このブログにもエントリを出しました第2回目

・社会教育熟議 in 横浜 第2回に参加しました。(2011-04-30)
 http://d.hatena.ne.jp/hatekupo/20110430/1304160629


に続いて(第3回目はスミマセン、欠席でした)、の出席です。
テーマは、
私自身が暮らす"イマココ"をよりよくするために私自身が関わること、取り組むこと、できること。
前向きで奥深い、なかなか意義のあるテーマです。
まったくもってよせばいいのに、“中年男の厚かましさ”なのでしょうか?“ジャイアンのリサイタル”的に
「オレにも問題提起させろ*1
と、申し出てお話をさせていただきました。
私の持論として、

というサイクルや

ミッションとしての「@your kominkan (いわずとしれた、「ALA=American Library Association」のパクりです)」もお話させていただきました。
で、各グループに別れて、これまた工夫をこらした自己紹介のあとで、第一セッション(ブレインストーミング)がスタートします。
テーマは、
私たちの身近な社会教育
〜ふだんの生活の中の何気ない"これも社会教育"〜

これは、他グループのみなさんの発表ですが(自分のグループは、すみません写真撮り損ねました…)、フツーのポストイットではなく、花形の付箋を使ったところがお見事!
お花のようでもあるし、完熟した紅葉にも見えます。
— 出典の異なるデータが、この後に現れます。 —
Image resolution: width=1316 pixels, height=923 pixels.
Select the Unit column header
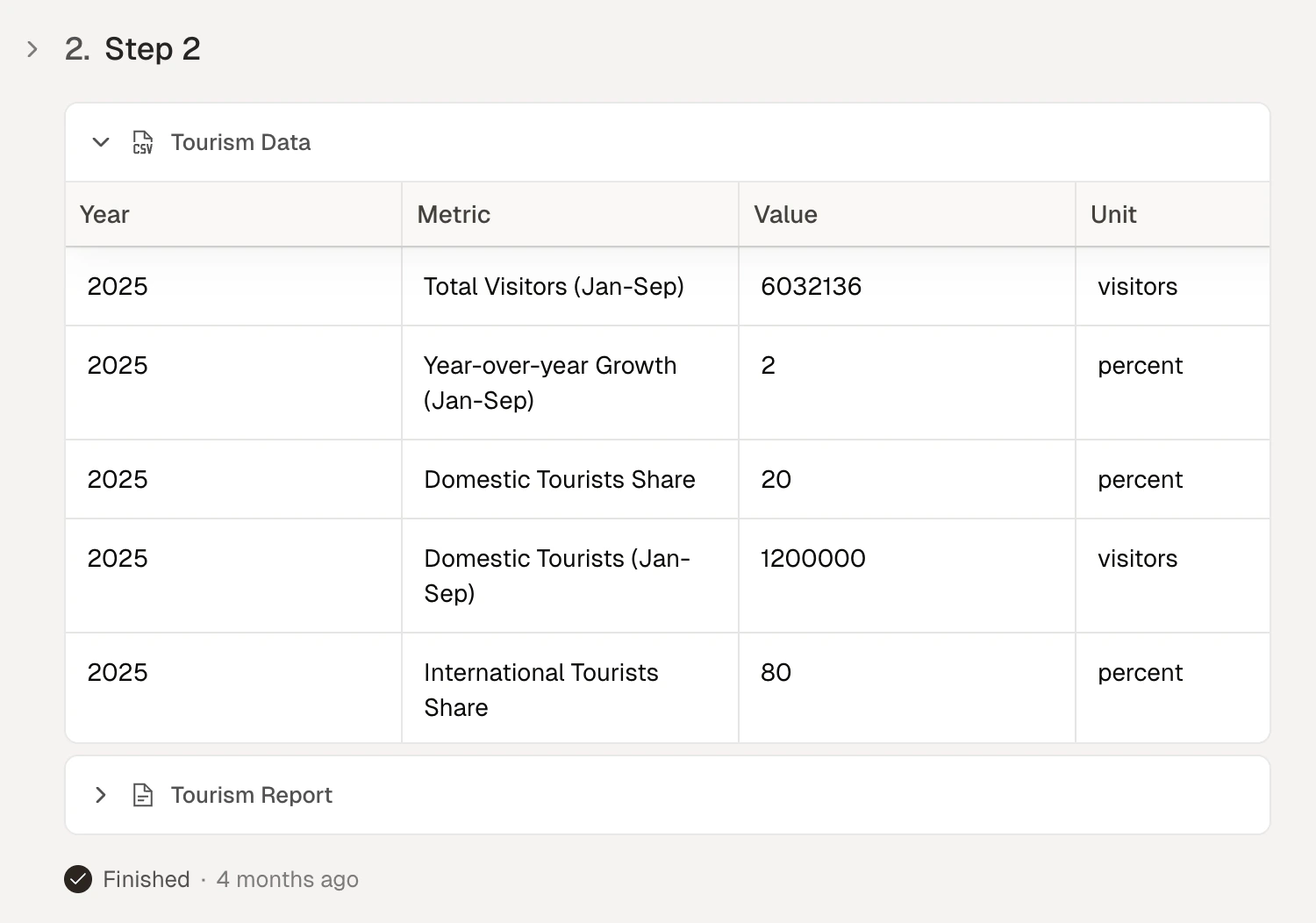point(1113,215)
とにかく話題に“花が咲いた”であろうことは一目瞭然です。

さて、よく
「綺麗な花にはトゲがある」
と申しますが、どうやらこの発表もご他聞にもれないようです。
左上を拡大してみましょう。
一部がめくれてしまいましたが、

「社会教育が必要な人たち」
のくくりに
「各種公務員」
個人的にはここ、おおいにツボにハマってしまい、大いに笑わせてもらいました(これが「シャレにならない事態」になったことは後述)
特に学生さんが参加していただいて、その印象をブログに残されているのは、すばらしいことです。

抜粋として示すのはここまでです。